Issue 0010: Is the typedef to an incomplete type valid?

This issue has been automatically converted from the original issue lists and some formatting may not have been preserved.

Authors: Michael S. Ball, WG14
Date: 1992-12-10
Reference document: X3J11/90-044
Submitted against: C90
Status: Closed
Converted from: dr.htm, dr_010.html

Consider:

typedef int table[];        /* line 1 */

 table one = {1};        /* line 2 */

 table two = {1, 2};     /* line 3 */

First, is the typedef to an incomplete type legal? I can't find a prohibition in the standard. But an incomplete type is completed by a later definition, such as line 2, so what is the status of line 3?

The type, of which table is only a synonym, can't be completed by line 2 if it is to be used in line 3. And what is sizeof(table)? What old C compilers seem to do is treat the typedef as some sort of textual equivalent, which is clearly wrong.

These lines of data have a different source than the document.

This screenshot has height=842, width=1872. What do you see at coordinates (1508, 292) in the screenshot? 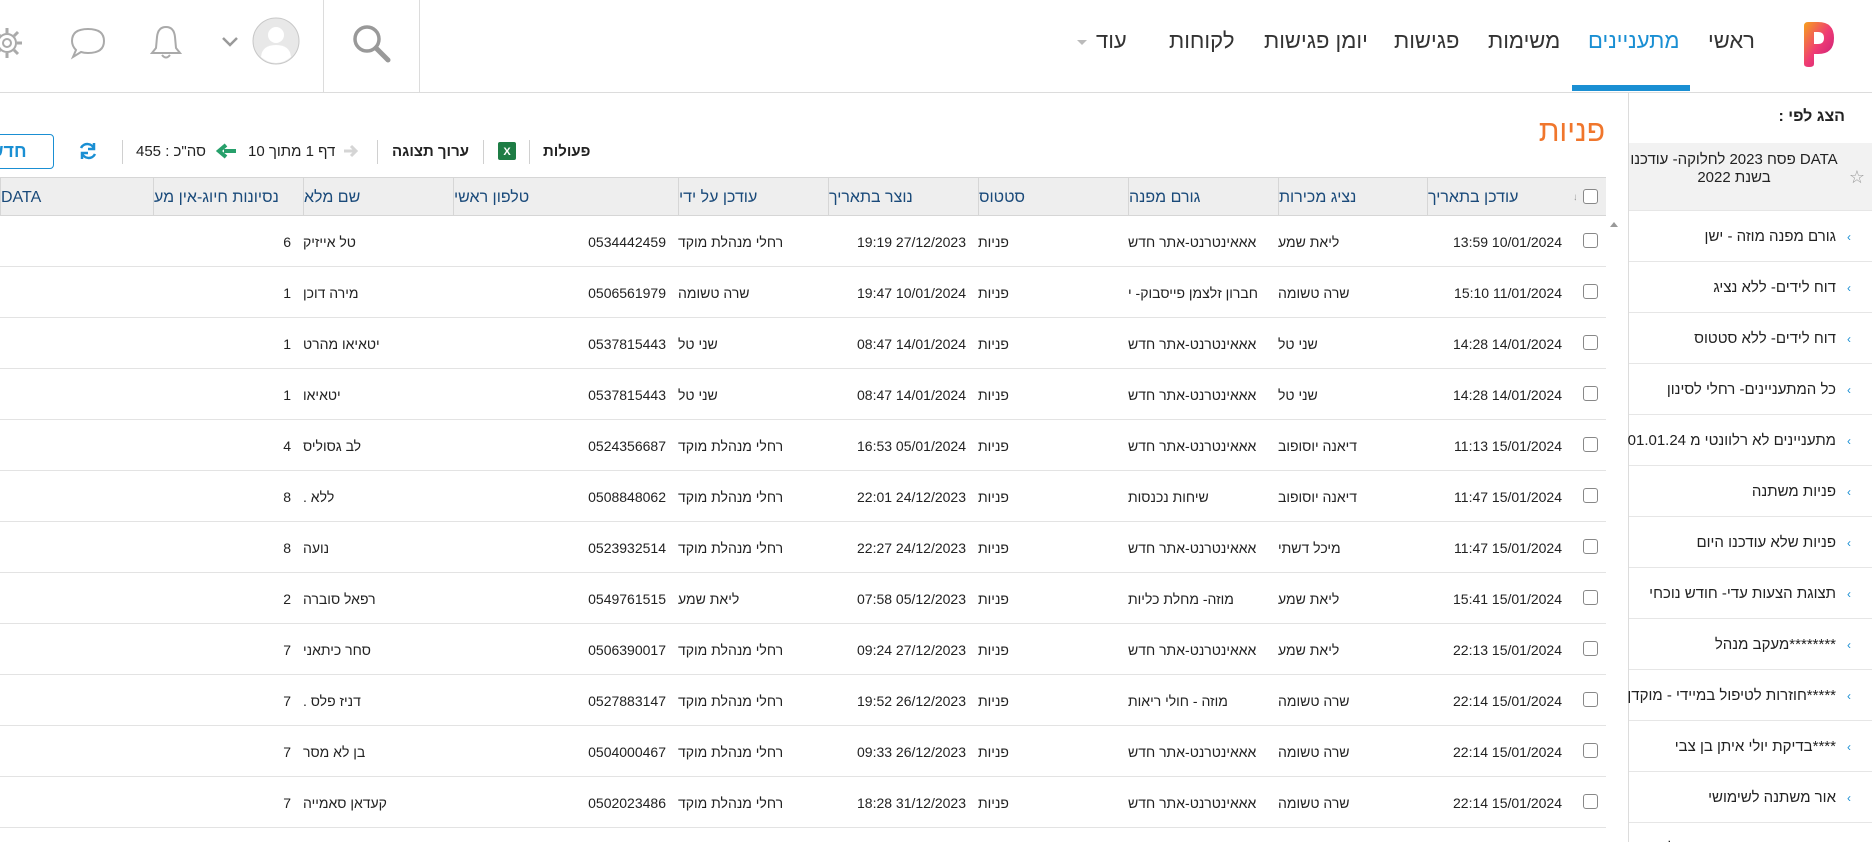
I see `cell-updated-date: 15:10 11/01/2024` at bounding box center [1508, 292].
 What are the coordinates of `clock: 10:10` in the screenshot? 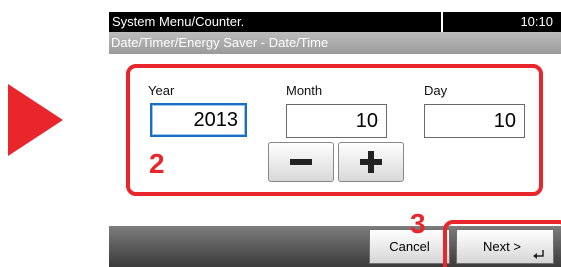 It's located at (536, 22).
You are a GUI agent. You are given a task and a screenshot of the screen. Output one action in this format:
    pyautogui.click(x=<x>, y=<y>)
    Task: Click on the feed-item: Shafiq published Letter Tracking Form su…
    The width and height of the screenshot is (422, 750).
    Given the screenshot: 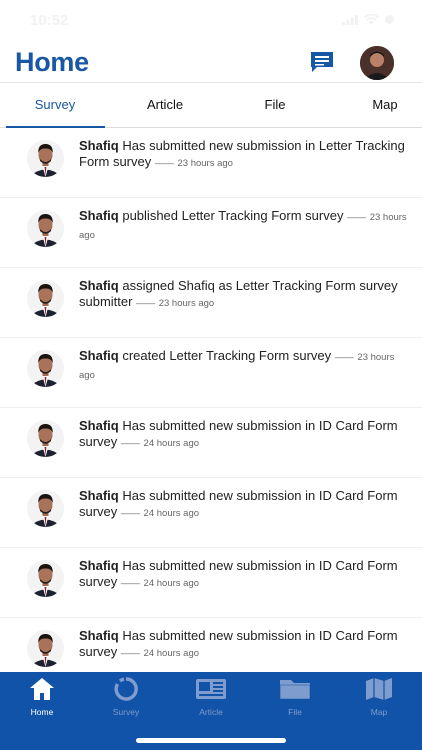 What is the action you would take?
    pyautogui.click(x=211, y=233)
    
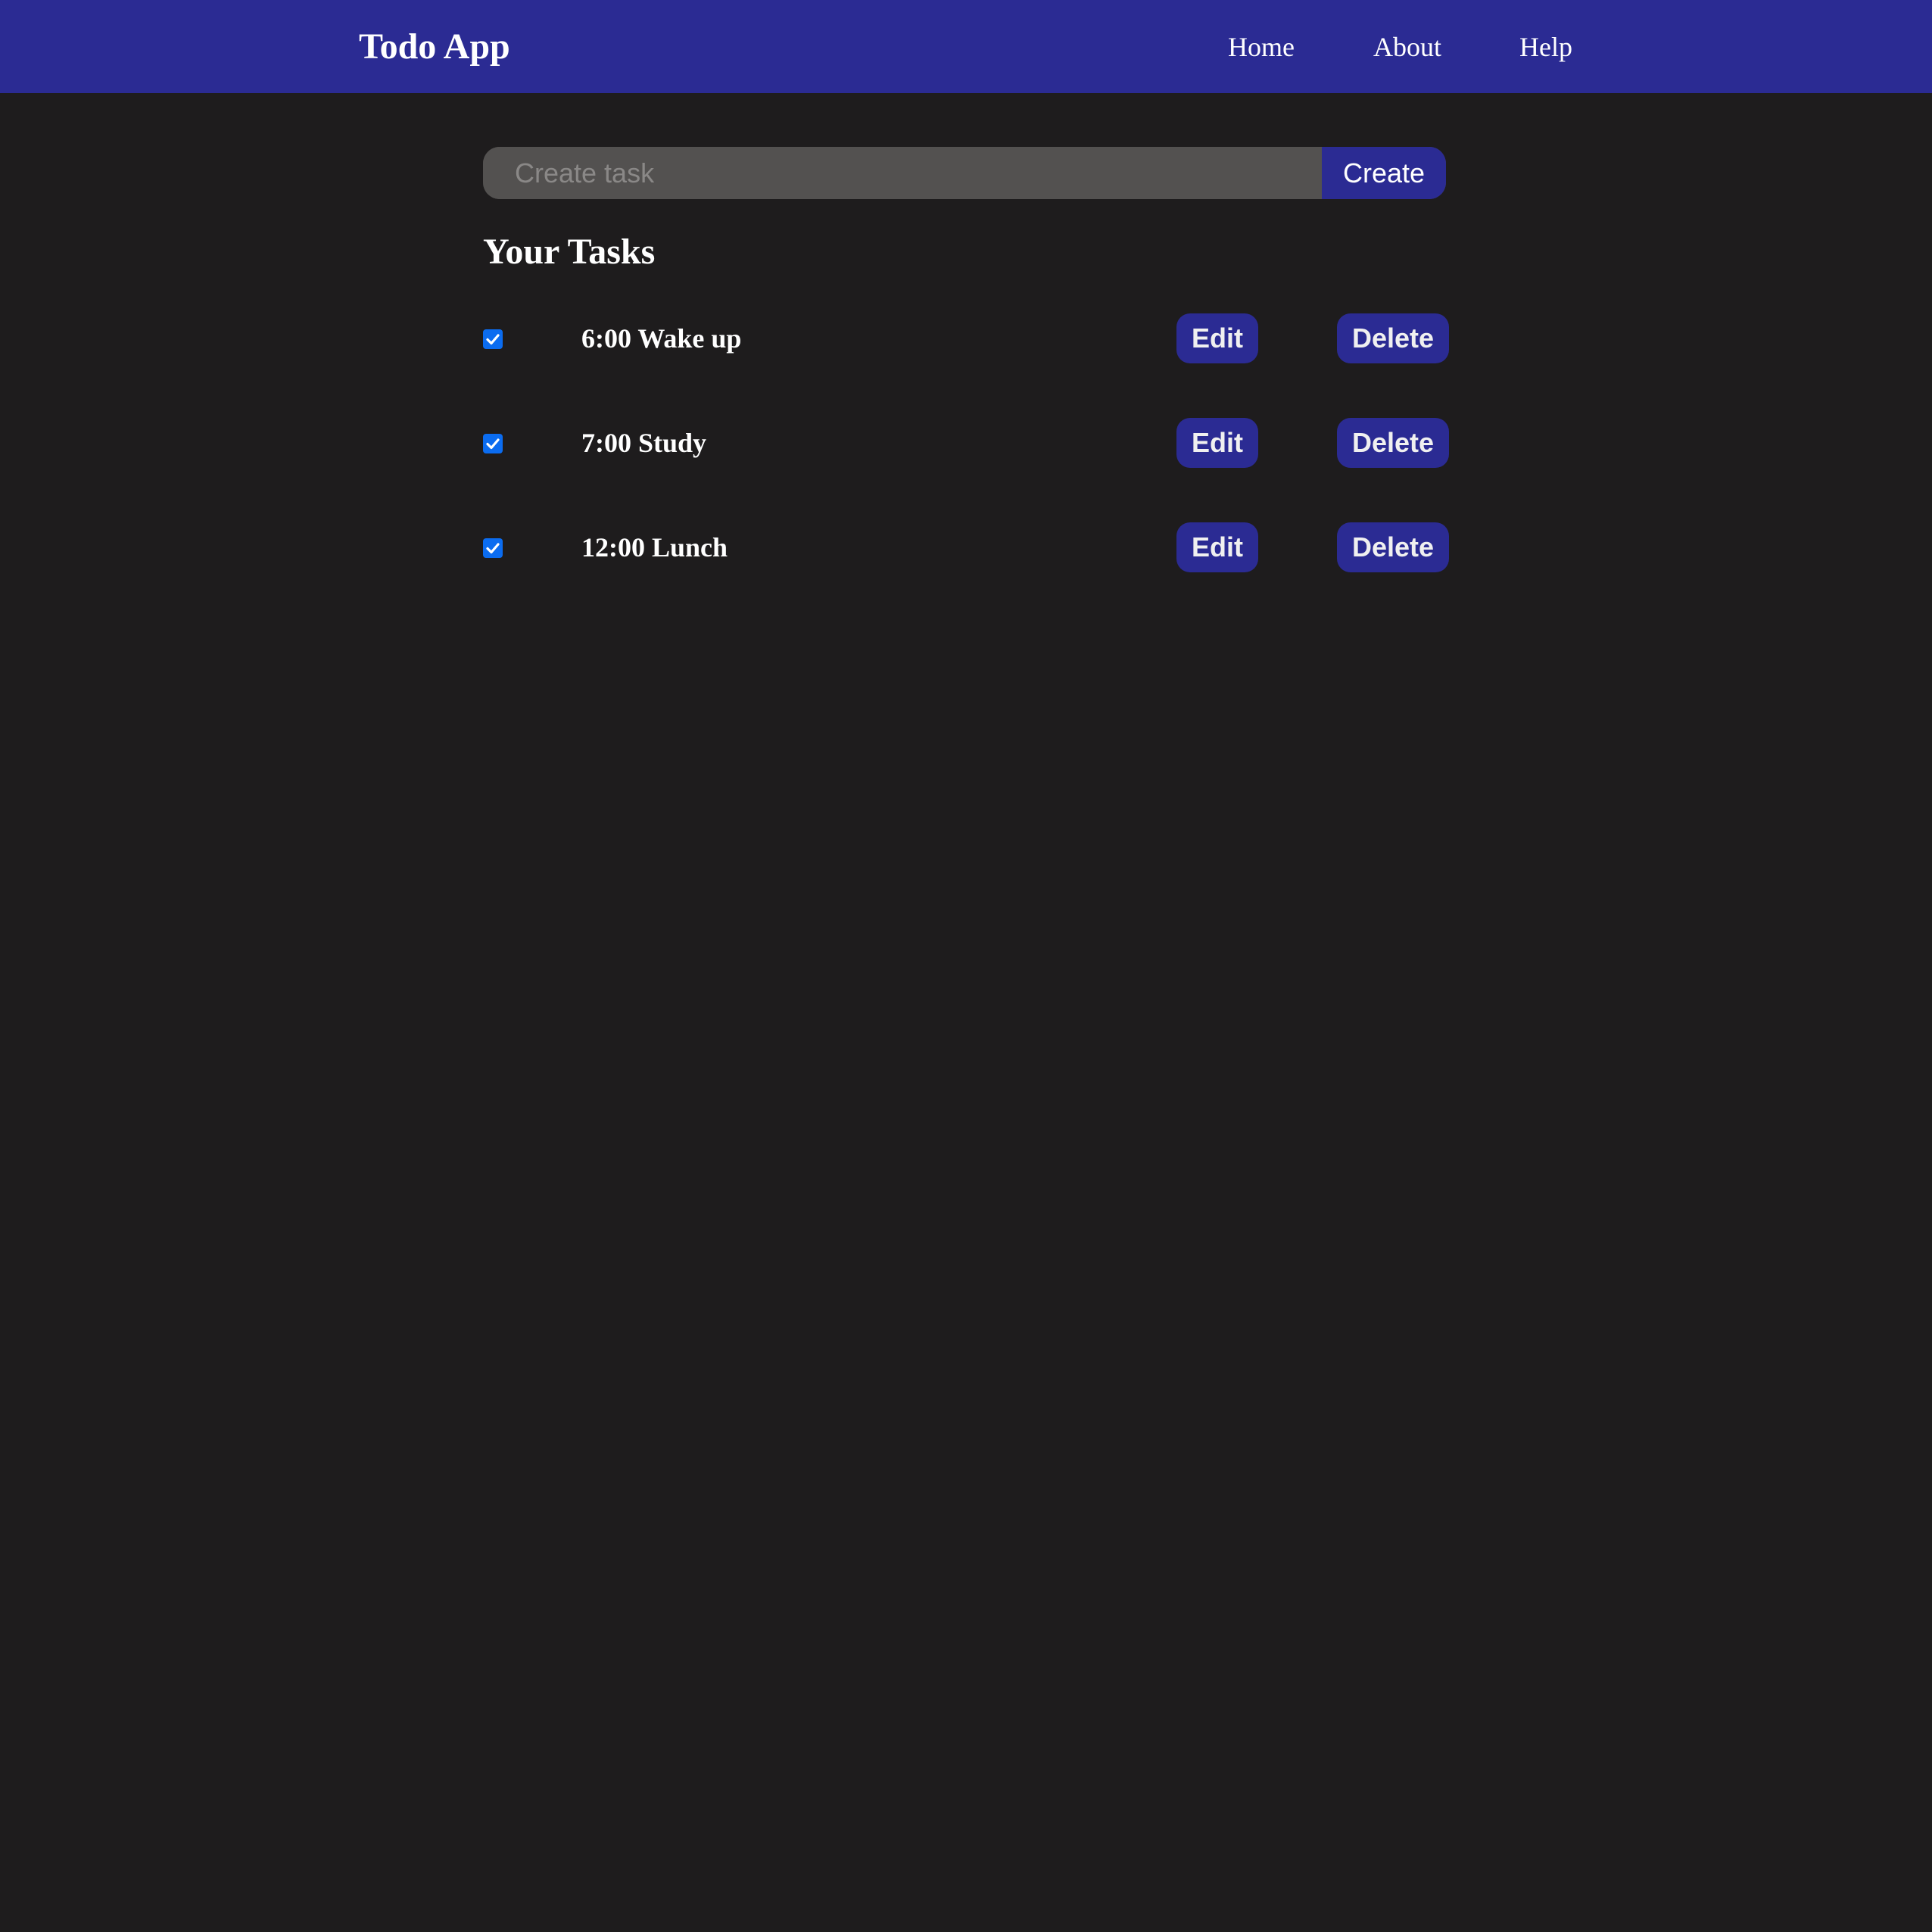  I want to click on nav-link-home: Home, so click(1262, 47).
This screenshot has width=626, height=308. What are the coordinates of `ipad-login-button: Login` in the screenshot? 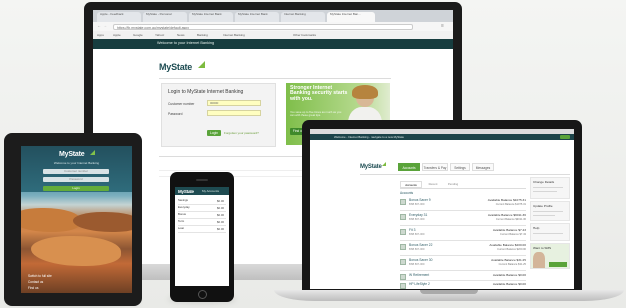 It's located at (76, 188).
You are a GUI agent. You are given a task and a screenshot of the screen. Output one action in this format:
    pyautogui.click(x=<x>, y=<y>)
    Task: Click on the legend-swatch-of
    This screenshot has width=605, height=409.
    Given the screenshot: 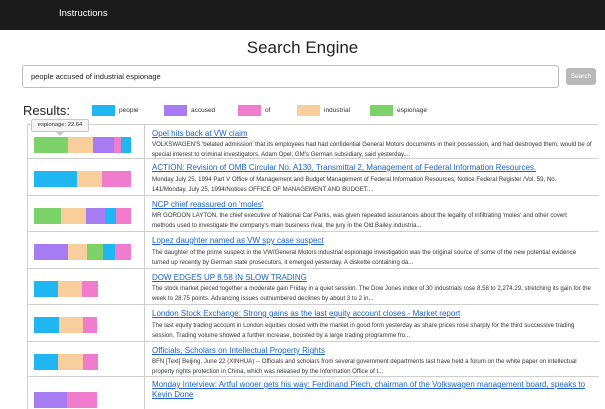 What is the action you would take?
    pyautogui.click(x=250, y=110)
    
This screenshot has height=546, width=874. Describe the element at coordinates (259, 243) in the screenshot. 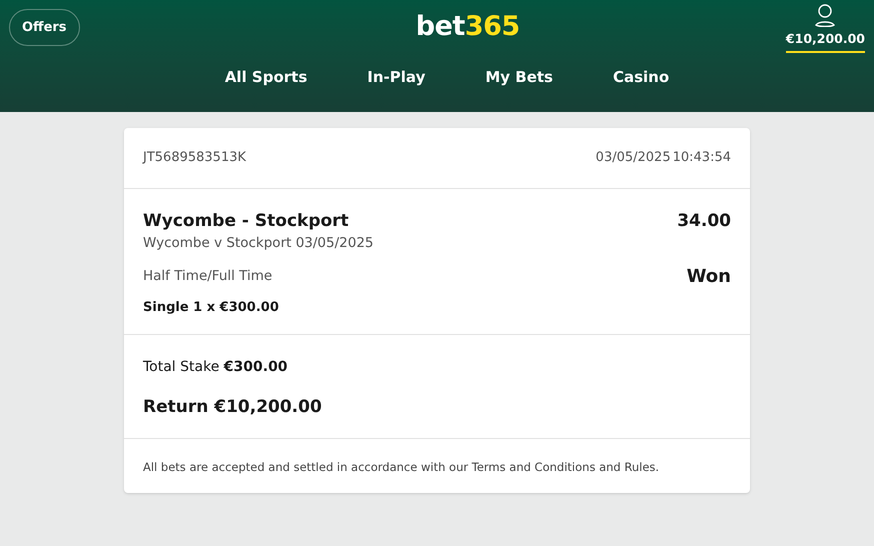

I see `event-name: Wycombe v Stockport 03/05/2025` at that location.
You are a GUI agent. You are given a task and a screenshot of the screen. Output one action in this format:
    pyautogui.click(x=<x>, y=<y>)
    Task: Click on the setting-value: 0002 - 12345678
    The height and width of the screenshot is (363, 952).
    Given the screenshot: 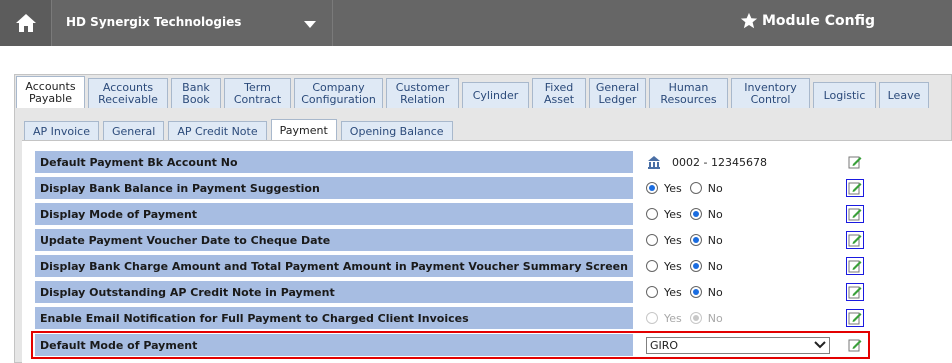 What is the action you would take?
    pyautogui.click(x=751, y=162)
    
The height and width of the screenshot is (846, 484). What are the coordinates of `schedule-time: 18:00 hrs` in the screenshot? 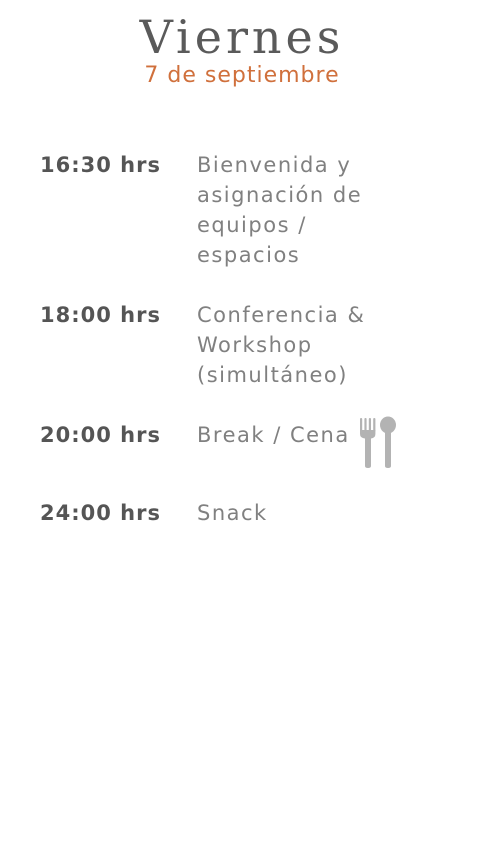 It's located at (100, 315).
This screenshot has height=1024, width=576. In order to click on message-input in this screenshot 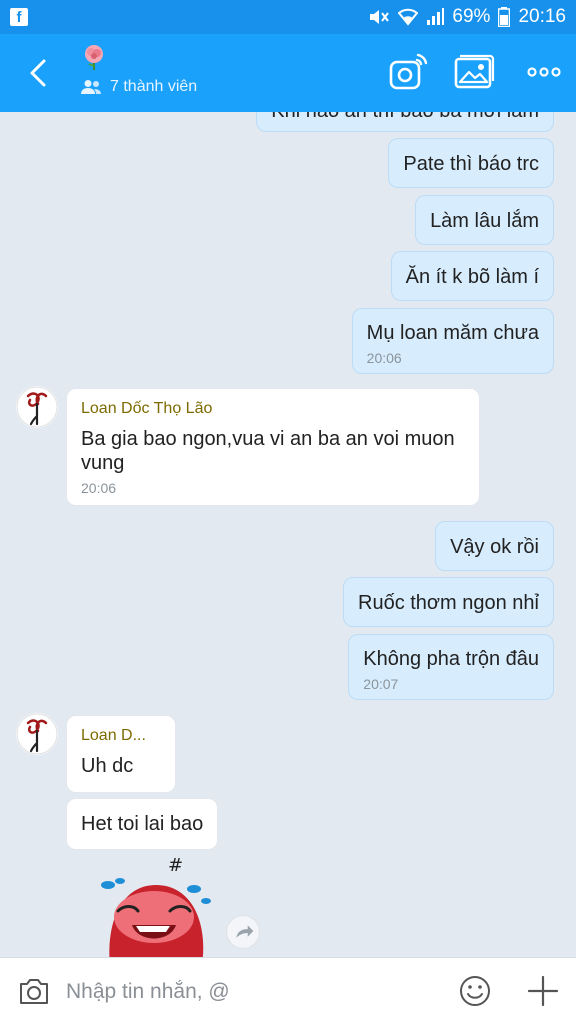, I will do `click(256, 992)`.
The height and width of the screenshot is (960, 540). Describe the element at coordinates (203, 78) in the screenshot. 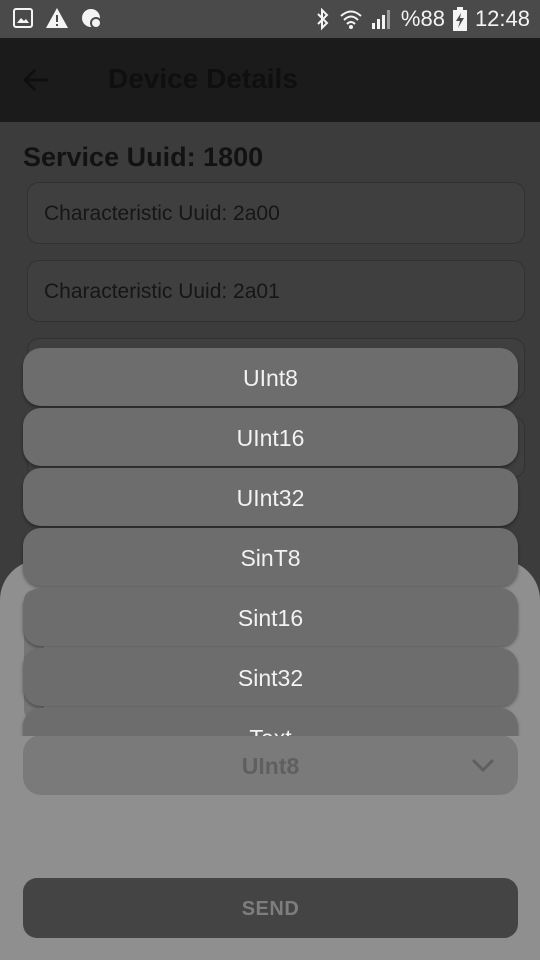

I see `page-title: Device Details` at that location.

Comment from WG14 on 1997-09-23:

Response

A typedef of an incomplete type is permitted.

Regarding objects one and two, refer to the standard subclause 6.1.2.5, page 24, lines 8-9: “An array of unknown size is an incomplete type. It is completed, for an identifier of that type, by specifying the size in a later declaration ...” [emphasis added]. The types of objects one and two are completed but the type table itself is never completed. Hence, sizeof(table) is not permitted.

An example very similar to that submitted is shown in example 6, subclause 6.5.7 on page 74, lines 16-23.